New in the Bookstore: In Freedom We Trust (2012) by Edward M. & Michael E. Buckner.

In Freedom We Trust covers the two-centuries-long debate over religion and secularism in America. Taking an unabashedly atheistic point of view, authors Edward M. and Michael E. Buckner argue that everyone—from evangelical Christian to ardent atheist—needs a secular America, and separation of church and state. They examine the decidedly unchristian roots of the Fourth of July, the important difference between "tolerance" and "toleration," the misleading confusions related to the difference between "public" and "governmental," the value of secular schooling, the erroneous contention that atheism is equivalent to immorality and therefore dangerous, and a host of other contemporary and historical topics.


February 24, 2013

New in the Kiosk: Scientist-Believers: Troublesome Routes Across the Compatibility Chasm (2013) by Richard Smith

As part of my coming out as an atheist, the pastor at my church challenged me to review the work of believer scientists, to look at how they had found Christianity compatible with their scientific work. What follows is my best shot, as a layman, at a difficult subject, based on careful thought and reflection.
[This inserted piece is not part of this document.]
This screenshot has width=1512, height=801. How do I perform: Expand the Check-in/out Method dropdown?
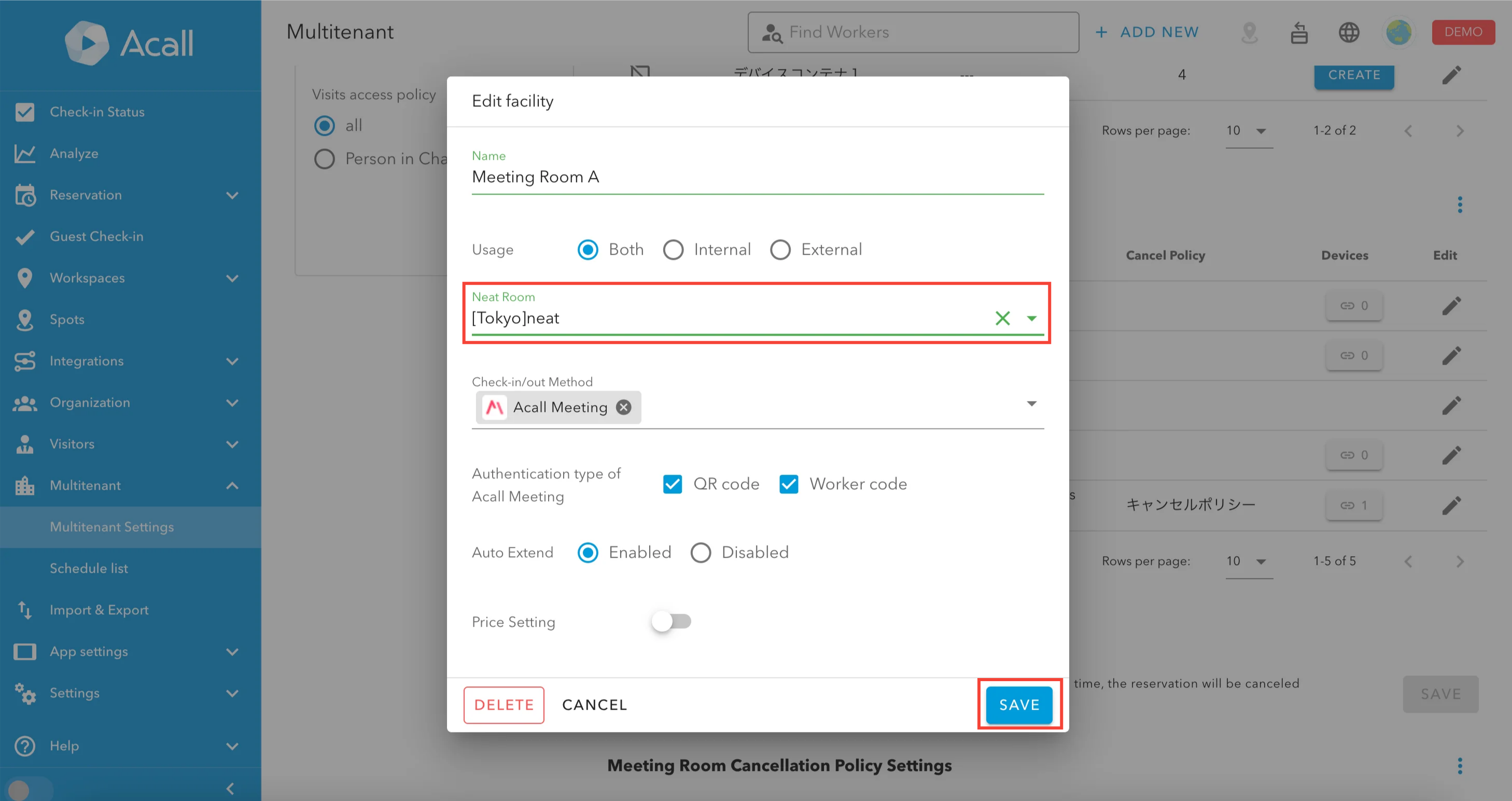[x=1031, y=404]
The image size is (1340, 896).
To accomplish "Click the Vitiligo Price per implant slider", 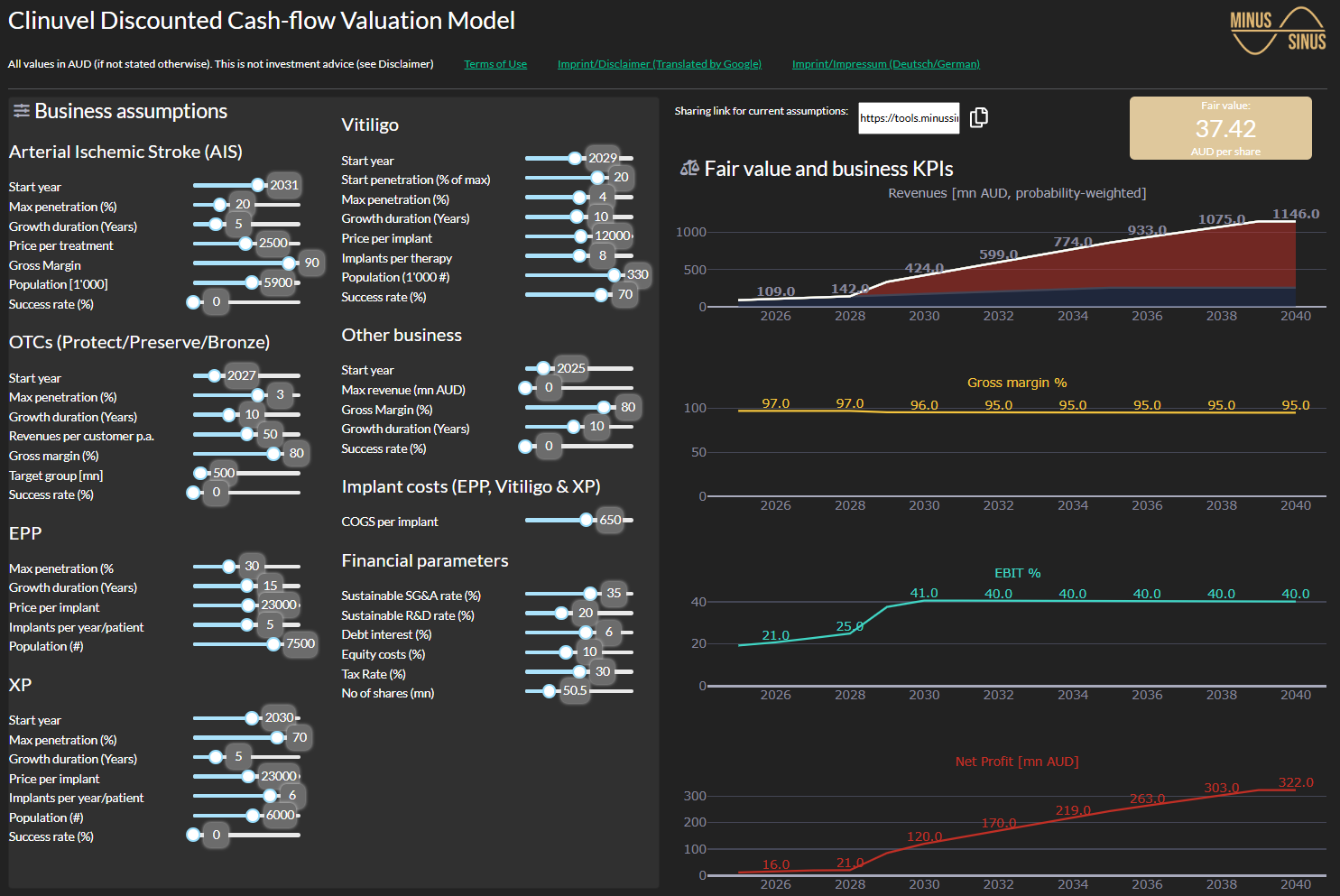I will (x=578, y=236).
Its value, if any, is in showing how some well-known scientist-believers (John Polkinghorne, William Pollard, and Francis Collins) make the compatibility arguments in ways they would never accept in their scientific day jobs, and end up tangled up in, or in downright conflict with, the methods of science and the claims of theism.


February 4, 2013

Added The Great Mars Hill Resurrection Debate (2012) (PDF) by Robert Greg Cavin and Carlos A. Colombetti to the Resurrection page under Christianity, as well as the Stephen T. Davis, Norman Geisler, Gary Habermas, Josh McDowell, and Lee Strobel sections, and William Lane Craig and Richard Swinburne pages, under Christian Apologetics and Apologists in the Modern Documents section of the Secular Web Library.

In these slides for his opening statement in his debate with Michael Licona on July 1, 2012 at Antioch Temecula Church in Temecula, California, Robert Greg Cavin presents one of the strongest cases against the resurrection of Jesus ever presented, decisively refuting arguments for the Resurrection by prominent Christian apologists Timothy McGrew, Lydia McGrew, Richard Swinburne, William Lane Craig, Stephen T. Davis, Gary Habermas, Michael Licona, Norman Geisler, Josh McDowell, and Lee Strobel. Cavin makes three main contentions: (1) the prior probability of a supernatural resurrection of Jesus by God is so astronomically low that it has virtually no plausibility; (2) theorizing such a resurrection to explain the empty tomb and postmortem appearances of Jesus is ad hoc and devoid of nearly any explanatory power and scope; and (3) a far superior alternative theory can account for the empty tomb and postmortem appearances. In defending these three contentions, Cavin refutes sixteen myths perpetuated by Christians apologists about critics' objections to the Resurrection.